PATIENTS AND METHODS: A cross-sectional study was conducted on patients with IBD to assess BMD status and serum biochemical factors. After getting the demographic data from 200 patients, they were screened using dual-energy X-ray absorptiometry of the lumbar spine (L2-L4) and femoral neck for BMD status. Serum levels of calcium, phosphate, alkaline phosphatase (ALP), and 25-hydroxyvitamin D (25-OH vitamin D) were measured to assess the bone metabolism status.
RESULTS: Two hundred patients with IBD were enrolled in the study.
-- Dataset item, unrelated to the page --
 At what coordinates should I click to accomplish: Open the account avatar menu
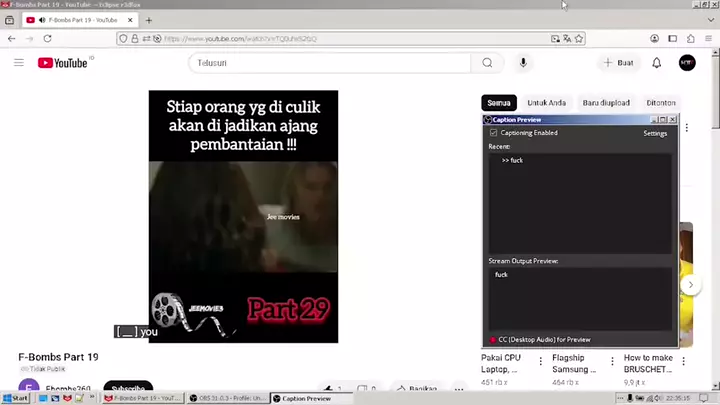coord(687,63)

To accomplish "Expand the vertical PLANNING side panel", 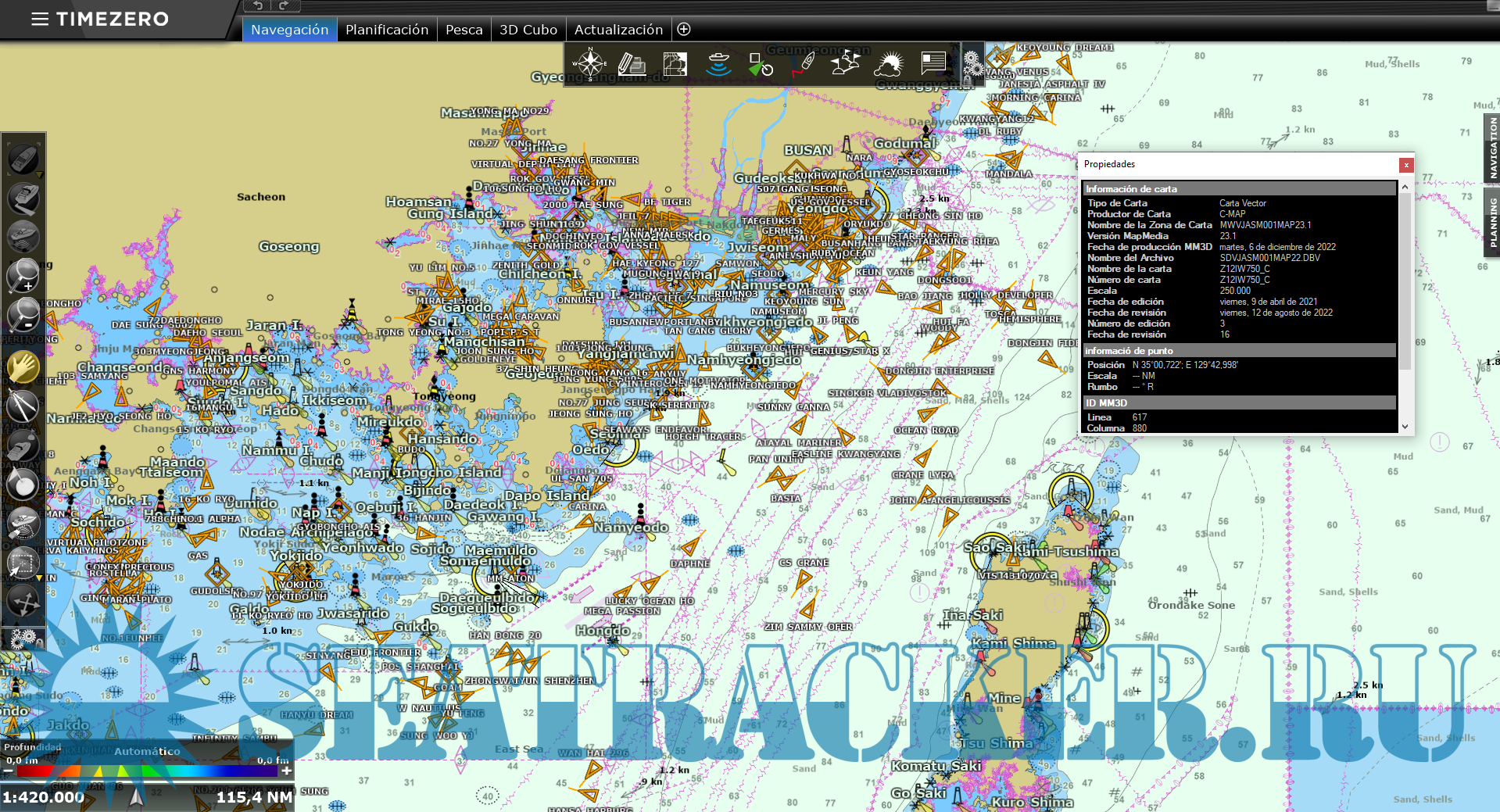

One hundred and eighty three (91.5%) patients were identified as having ulcerative colitis (UC) and 17 (8.5%) as having Crohn's disease (CD). Based on the lumbar and femoral neck bone mass densitometry, 148 (74.4%) patients had low BMD at either lumbar spine or femoral neck. Of these, 100 patients (50.3%) were osteopenic and 48 patients (24.1%) were osteoporotic. A 58.6% and 61% of patients with UC had low BMD in the lumbar and femoral neck, respectively. These results for those with CD were 76.5% and 70.6%, respectively. The mean of femoral neck and lumbar T-scores in patients with UC were -1.14 and -1.38, and in patients with CD were -1.24 and -1.47, respectively (P > 0.05). The mean (±SD) levels for calcium (Ca) in UC and CD were in the normal range. The mean (±SD) levels of ALP and 25-OH vitamin D in both the groups were in the normal range, and in comparison between groups (UC and CD), no significant differences were observed (P = 0.20 for ALP and P = 0.44 for 25-OH vitamin D). In the assessment of correlation between biochemical markers and BMD, an inverse correlation between lumbar T-score and ALP or 25-OH vitamin D only in patients with UC was observed.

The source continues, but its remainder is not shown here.